The CCIN Social Value Toolkit
Developing a new ‘commons sense’ for council procurement and commissioning
‘Procurement and spend’ is one of the central pillars of any council-led community wealth building (CWB) strategy, and is often discussed as a key lever in bringing about transformative change in the economy. Often this is done through policies and processes which seek to test and account for additional ‘social value’ in procurement decisions. However, the experience of many councils working in this area is that this agenda is not yet fulfilling its transformative potential. We’ve been exploring why this is the case and what councils might do about it through a Cooperative Councils’ Innovation Network funded Policy Lab to develop a Social Value Toolkit for co-operative councils.
Re-convivialising Social Value
In Tools for Conviviality (1973), social critic Ivan Illich makes a useful distinction in the way that tools can be used:
“[Tools] can be used in at least two opposite ways. The first leads to specialization of functions, institutionalization of values and centralization of power, and turns people into accessories of bureaucracies or machines. The second enlarges the range of each person’s competence, control, initiative.”
The first has an inbuilt tendency to generate more of the problem it was designed to solve, creating an ever-expanding dependency which Illich calls a ‘radical monopoly’. The second creates the generative conditions for engaging people’s innate capacities and desires to contribute to human flourishing, which Illich called ‘tools for conviviality’. In researching social value policies and the use of social value measurement frameworks in local government, we found that often local government finds itself stuck in a ‘radical monopoly’ of social value practice.

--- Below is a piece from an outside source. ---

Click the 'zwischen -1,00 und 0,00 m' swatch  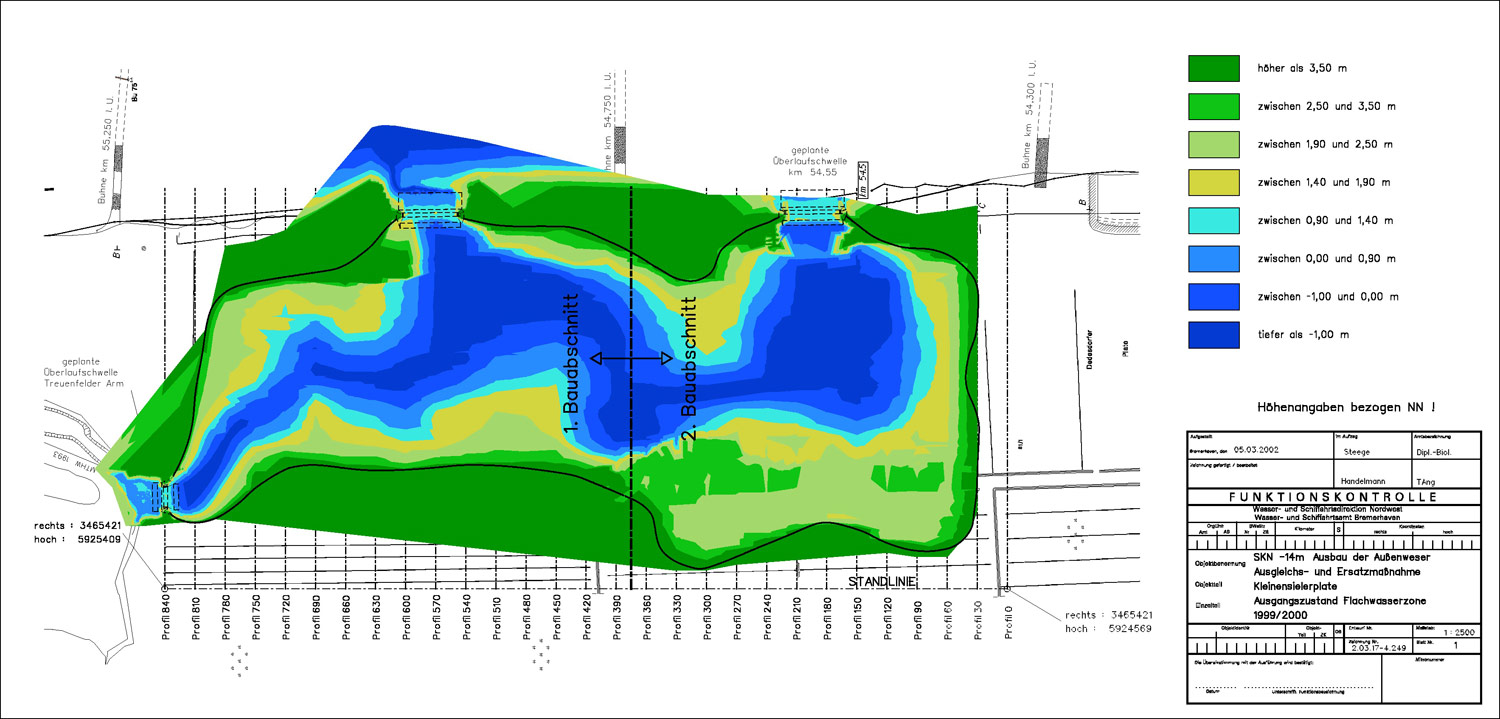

Rather than meeting its original intention to encourage public authorities to assess value more holistically, the Public Services (Social Value) Act 2012 has been absorbed into an organisational logic serving to preserve the status quo, and distract or disadvantage those suppliers, especially smaller enterprises, who are genuinely committed to wider public/social value objectives.
The Social Value Toolkit attempts to reclaim social value from this radical monopoly and present the commissioning cycle as a convivial tool, reminding local authorities of the power they already have to deliberatively discern the qualities that lead to productive relationships and flourishing places and to put in place assessments and governance which will more effectively work to those ends.